### Instructions for the task
Rewrite the stretch from the line containing "Where should I" through the line containing "point(361,353)" as a numbered list, skipping blank lines. Omit the pictures.

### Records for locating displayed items
= = = = =

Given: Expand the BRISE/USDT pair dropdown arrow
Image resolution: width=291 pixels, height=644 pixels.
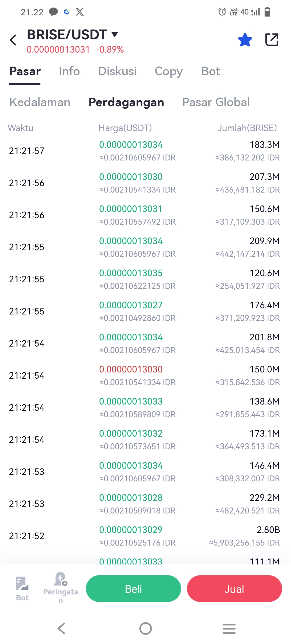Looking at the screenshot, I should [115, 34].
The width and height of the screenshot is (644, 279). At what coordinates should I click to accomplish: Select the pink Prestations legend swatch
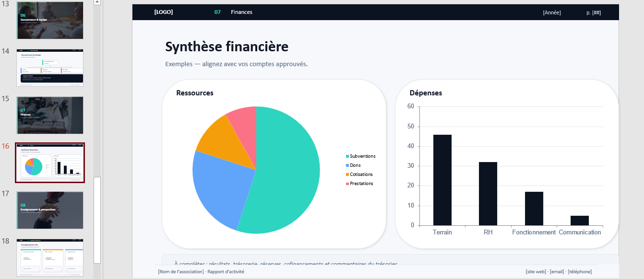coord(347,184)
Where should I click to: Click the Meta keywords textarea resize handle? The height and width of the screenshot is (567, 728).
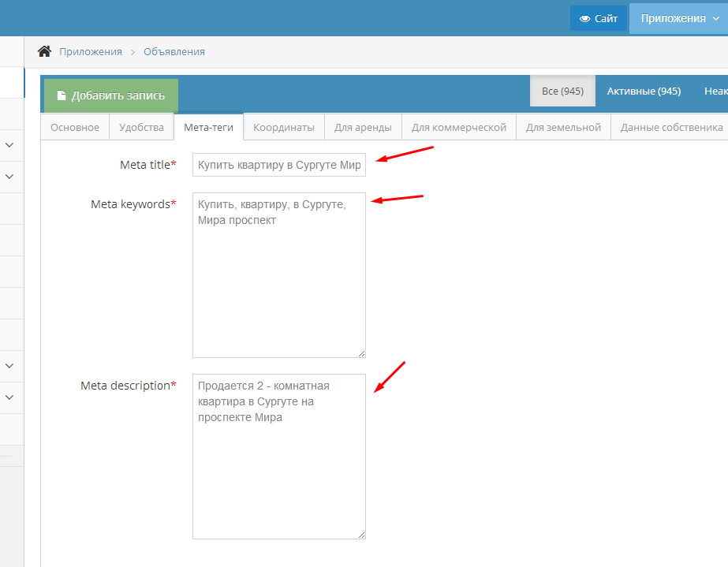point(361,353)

= = = = =

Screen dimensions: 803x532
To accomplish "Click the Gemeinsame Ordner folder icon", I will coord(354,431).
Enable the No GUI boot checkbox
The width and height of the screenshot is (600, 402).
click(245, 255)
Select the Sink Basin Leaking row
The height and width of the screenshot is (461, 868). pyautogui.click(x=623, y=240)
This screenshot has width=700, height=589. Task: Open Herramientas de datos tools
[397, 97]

= = = = =

### Task solution
1. Where should I click to: Click the Meta keywords textarea resize handle? The height and width of the screenshot is (567, 728).
2. point(361,353)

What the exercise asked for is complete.